Instructions to follow
Gather each line of the records where "computer" appears.

Stored items
● ● ● ● ●
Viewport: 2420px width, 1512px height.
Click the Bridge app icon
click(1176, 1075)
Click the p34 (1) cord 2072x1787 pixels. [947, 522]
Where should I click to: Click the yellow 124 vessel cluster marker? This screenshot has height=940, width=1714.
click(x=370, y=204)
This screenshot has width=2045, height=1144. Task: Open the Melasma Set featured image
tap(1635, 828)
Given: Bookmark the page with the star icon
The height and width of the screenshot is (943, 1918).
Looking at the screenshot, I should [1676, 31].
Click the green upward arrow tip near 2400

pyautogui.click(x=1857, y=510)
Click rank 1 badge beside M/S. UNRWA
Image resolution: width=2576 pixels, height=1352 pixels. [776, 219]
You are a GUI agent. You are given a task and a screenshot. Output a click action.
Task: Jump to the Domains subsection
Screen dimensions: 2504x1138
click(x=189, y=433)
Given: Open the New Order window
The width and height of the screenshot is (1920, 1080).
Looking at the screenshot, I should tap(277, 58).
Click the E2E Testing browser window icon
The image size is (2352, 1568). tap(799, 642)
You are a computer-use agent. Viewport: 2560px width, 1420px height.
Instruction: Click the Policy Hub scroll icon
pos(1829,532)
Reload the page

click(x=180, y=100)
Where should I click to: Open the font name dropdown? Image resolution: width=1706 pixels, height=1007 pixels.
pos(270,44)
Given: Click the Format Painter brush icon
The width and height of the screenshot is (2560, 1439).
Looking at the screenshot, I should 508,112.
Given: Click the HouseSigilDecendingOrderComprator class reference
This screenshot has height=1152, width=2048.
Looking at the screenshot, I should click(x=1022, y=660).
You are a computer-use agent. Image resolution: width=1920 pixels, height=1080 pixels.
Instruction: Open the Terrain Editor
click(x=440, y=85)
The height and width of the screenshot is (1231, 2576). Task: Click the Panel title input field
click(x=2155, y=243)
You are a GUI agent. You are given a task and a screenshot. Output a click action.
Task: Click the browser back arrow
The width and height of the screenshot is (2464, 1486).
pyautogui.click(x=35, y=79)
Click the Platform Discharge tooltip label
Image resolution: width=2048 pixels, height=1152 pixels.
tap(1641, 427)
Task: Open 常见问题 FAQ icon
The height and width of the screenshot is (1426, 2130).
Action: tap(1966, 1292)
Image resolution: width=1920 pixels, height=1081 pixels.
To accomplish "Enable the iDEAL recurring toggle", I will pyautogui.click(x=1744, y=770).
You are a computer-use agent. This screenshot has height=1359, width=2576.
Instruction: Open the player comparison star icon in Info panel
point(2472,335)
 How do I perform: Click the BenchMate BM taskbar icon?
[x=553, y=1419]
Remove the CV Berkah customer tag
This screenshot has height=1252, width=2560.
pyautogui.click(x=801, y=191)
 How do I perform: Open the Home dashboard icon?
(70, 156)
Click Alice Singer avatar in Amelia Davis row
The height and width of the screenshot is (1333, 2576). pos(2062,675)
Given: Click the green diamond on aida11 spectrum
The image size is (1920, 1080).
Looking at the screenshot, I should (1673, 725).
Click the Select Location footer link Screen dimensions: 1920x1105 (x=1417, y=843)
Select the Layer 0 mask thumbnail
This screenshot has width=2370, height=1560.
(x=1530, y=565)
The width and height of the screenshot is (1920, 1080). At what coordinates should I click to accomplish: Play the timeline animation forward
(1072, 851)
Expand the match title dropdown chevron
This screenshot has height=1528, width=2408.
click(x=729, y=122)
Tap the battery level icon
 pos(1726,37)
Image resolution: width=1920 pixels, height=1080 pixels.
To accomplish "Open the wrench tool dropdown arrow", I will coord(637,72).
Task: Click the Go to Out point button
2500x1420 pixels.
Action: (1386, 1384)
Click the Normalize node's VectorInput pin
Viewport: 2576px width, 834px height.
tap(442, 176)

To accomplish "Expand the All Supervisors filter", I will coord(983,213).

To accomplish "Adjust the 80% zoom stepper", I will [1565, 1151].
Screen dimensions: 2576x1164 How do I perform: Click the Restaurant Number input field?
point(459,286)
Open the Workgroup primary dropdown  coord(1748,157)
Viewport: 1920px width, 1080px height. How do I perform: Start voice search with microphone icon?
● ● ● ● ●
Answer for this exercise
You are a computer-use agent. Viewport: 2560px width, 1420px height.
You are a computer-use agent. Image resolution: width=1920 pixels, height=1080 pixels.
You are a computer-use agent. This screenshot has height=1359, width=2576.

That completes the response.